>> BEGIN Document section
GORDON MUMMAComposer and Professor Emeritus, University of California, Santa Cruz

Gordon Mumma was born in 1935 in Framingham, Massachusetts. He studied horn and piano in Chicago and Detroit and was an active performer in orchestra and chamber music. His diverse instrumental performances have also included the musical saw, cornet, percussion, bandoneon, and his uniquely designed live-electronic instruments.

In Ann Arbor, Michigan, Mumma collaborated with Robert Ashley on Milton Cohen's SPACE THEATRE projects (1957-64) with their development of live-electronic music, and co-founded with Ashley the Cooperative Studio for Electronic Music (1958-66). The SPACE THEATRE project also included connections with uniquely creative individuals in film, visual arts, architecture, and innovative theatre productions.

From that milieu developed the now historic Ann Arbor ONCE Festival (1961-66), involving the contributions of composers Ashley, George Cacioppo, Roger Reynolds, Donald Scavarda and others.  The ONCE Festival included many other composers and theatre artists, many then only beginning to establish their international reputations. These included such as David Behrman, Luciano Berio, John Cage, Alvin Lucier, George Manupelli, Pauline Oliveros, Robert Rauschenberg (with the Judson Dance Theatre), David Tudor, and La Monte Young.

From 1966 to the mid 1970s Mumma was involved with two important international touring performance ensembles: the Sonic Arts Union with Ashley, Behrman, and Lucier, and the Merce Cunningham Dance Company, as a composer-musician with John Cage and David Tudor.
>> END Document section
### [Problems and tasks]
1 – In the Gordon Mumma biography, where was Mumma born?
2 – Print the Gordon Mumma biography from "From that milieu" up to and including "and David Tudor.".
3 – Write what follows the final sentence of the Gordon Mumma biography.
>> BEGIN Provided data
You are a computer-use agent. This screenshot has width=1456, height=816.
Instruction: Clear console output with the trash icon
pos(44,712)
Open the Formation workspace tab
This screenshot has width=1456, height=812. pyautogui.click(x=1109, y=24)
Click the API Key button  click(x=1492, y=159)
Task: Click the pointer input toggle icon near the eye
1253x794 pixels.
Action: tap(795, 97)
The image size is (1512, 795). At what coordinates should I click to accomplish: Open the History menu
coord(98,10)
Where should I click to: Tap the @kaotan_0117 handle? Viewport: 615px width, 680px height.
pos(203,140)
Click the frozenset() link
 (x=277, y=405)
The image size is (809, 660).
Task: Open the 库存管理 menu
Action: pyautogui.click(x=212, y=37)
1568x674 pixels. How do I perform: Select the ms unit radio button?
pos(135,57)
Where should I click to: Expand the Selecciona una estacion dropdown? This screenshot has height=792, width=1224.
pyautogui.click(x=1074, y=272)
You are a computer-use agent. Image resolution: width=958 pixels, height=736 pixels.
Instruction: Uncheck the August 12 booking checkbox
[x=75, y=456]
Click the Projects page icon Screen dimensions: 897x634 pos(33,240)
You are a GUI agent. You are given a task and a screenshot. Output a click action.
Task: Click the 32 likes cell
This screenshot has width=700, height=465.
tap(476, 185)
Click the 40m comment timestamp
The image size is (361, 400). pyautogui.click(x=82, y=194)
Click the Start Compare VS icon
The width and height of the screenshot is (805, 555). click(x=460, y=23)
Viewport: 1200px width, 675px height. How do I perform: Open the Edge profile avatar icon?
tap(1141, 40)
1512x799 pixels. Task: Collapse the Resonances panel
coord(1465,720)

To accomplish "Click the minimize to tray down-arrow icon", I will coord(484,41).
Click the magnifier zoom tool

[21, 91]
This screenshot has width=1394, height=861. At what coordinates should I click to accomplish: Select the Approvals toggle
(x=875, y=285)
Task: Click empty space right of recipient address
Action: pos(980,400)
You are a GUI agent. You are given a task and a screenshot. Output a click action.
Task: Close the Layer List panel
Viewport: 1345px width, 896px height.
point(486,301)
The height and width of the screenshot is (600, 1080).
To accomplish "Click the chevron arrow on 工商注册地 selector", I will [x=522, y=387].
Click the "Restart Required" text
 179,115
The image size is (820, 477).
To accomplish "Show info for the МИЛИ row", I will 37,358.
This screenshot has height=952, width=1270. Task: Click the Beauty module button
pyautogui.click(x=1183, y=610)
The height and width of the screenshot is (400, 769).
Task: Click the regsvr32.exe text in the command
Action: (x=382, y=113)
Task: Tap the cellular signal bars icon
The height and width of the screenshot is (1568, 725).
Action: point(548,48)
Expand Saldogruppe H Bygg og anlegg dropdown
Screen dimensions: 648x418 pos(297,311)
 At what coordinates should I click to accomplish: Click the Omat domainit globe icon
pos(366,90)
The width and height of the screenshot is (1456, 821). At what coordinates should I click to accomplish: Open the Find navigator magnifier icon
>> END Provided data
### [Results of the tasks]
1 – Framingham, Massachusetts

2 –
From that milieu developed the now historic Ann Arbor ONCE Festival (1961-66), involving the contributions of composers Ashley, George Cacioppo, Roger Reynolds, Donald Scavarda and others.  The ONCE Festival included many other composers and theatre artists, many then only beginning to establish their international reputations. These included such as David Behrman, Luciano Berio, John Cage, Alvin Lucier, George Manupelli, Pauline Oliveros, Robert Rauschenberg (with the Judson Dance Theatre), David Tudor, and La Monte Young.

From 1966 to the mid 1970s Mumma was involved with two important international touring performance ensembles: the Sonic Arts Union with Ashley, Behrman, and Lucier, and the Merce Cunningham Dance Company, as a composer-musician with John Cage and David Tudor.

3 –
Within the energetic cultural milieu of those years, the Cunningham Dance Company was a wellspring for all the musical, theatrical and visual arts. Among those people several were exceptional for their innovations in a multiplicity of the arts, e.g., John Cage, Remy Charlip, and Robert Rauschenberg. For example, in Rauschenberg's theatrical activities he produced innovative decor and costumes, designed lightning, composed music, created choreography, employed live animals, and made advertising posters. Creative roles for others in that milieu were nourished and expanded in spite of classic ego conflicts and old boundary definitions.

As a cultural historian Mumma has published many published articles, often concerning the contemporary arts and technology, including his work with the Cunningham Dance Company and the various creative artists and their collaborations. His music is recorded by Lovely Music, New World Records, Tzadik and others. A 2-CD set of his solo piano music, performed by Daan Vandewalle, is a co-production by New World Records and HR2-Kultur in Frankfurt.

Mumma has had academic residencies at various universities and participated in international arts festivals in Europe, Japan and the Americas. From 1975 to 1994, he was Professor of Music at the University of California.  In 2000 he received the Biennial Award of the Foundation for Contemporary Arts, New York. Now a Canadian resident living in British Columbia, he is at work with University of Victoria musicologist Michelle Fillion on 50 years of his writings for a book publication scheduled in 2015.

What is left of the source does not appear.